Being a majority investor feels better, is one thing, right off the bat. You're really establishing a clear relationship, and it's less complicated to understand every relevant party's interests, if you just have fewer people involved. That's one reason.
It’s also a huge advantage, as majority investor, to be able to negotiate terms. When you're negotiating either a loan doc, or the operating agreement, you're the only party that's involved. If you're one of 50 joint venture equity partners, you're signing the docs, as is, more than likely, 90 percent, 99 percent of the time.
Knowing what to negotiate in the contracts is the level of expertise that you don't get as an analyst; you don't even really get any type ... As just a real estate person, you really have to have entity-level experience, or executive experience, and you have to have access to lawyers.
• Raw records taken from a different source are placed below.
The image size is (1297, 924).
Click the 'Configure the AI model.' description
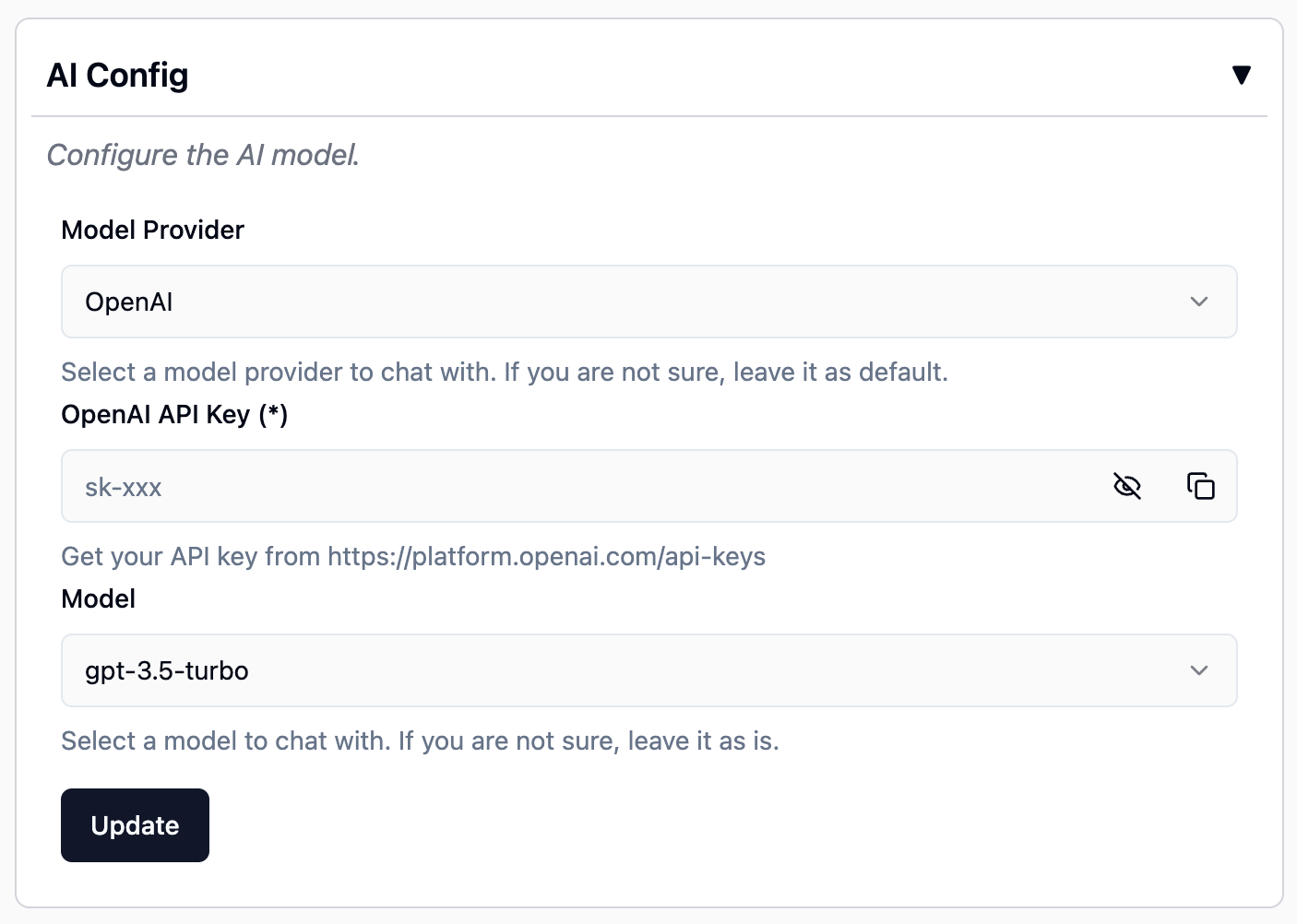[203, 155]
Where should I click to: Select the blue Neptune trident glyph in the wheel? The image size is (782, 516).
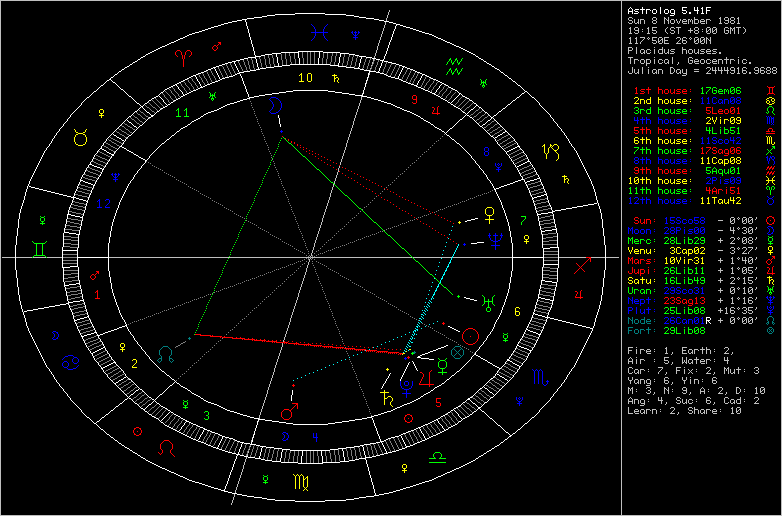491,241
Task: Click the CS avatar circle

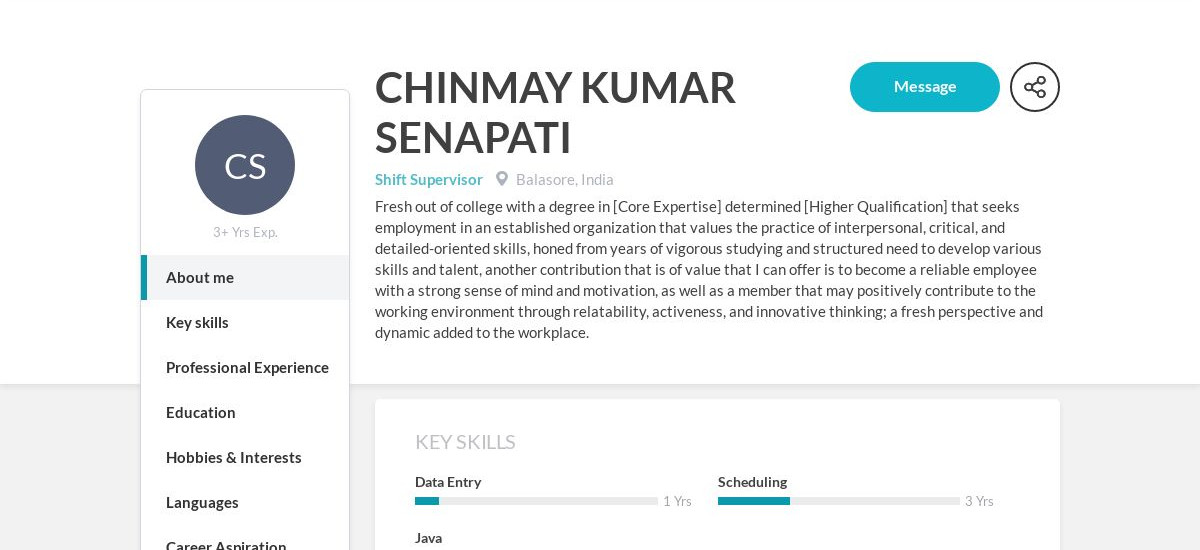Action: pos(245,165)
There's a few key things to look for in the offering documents to negotiate. You always want the control provisions to be favorable for you, and you want to treat your co-investor, your sponsor, with fairness, and you also want them to treat you fair. If they make mistakes, if something happens that's beyond their control, the ability for you to execute your workout plan,and this is relevant ...
Living through 2008 to 2012 was really relevant for me, and certainly, for you, because we learned to address, and how important some of these terms are. The market has evolved since then, and some of the terms have become more clear, and some a little bit less clear.
The best way to summarize it is you want to be able to take control of any property without too much hassle. Sometimes, frankly, being in a preferred position is easier than being in a mezz position, because foreclosure is a terribly long process, and, sometimes, simply the threat of foreclosure is your greatest asset, when it comes to that.
If you're in a preferred position, and there's a series of provisions that allow the sponsor, or require the sponsor to hand control over to you, as the sole co-investor, that's a really powerful position to be in. That's top of mind, when it comes to what we look for in the offering documents.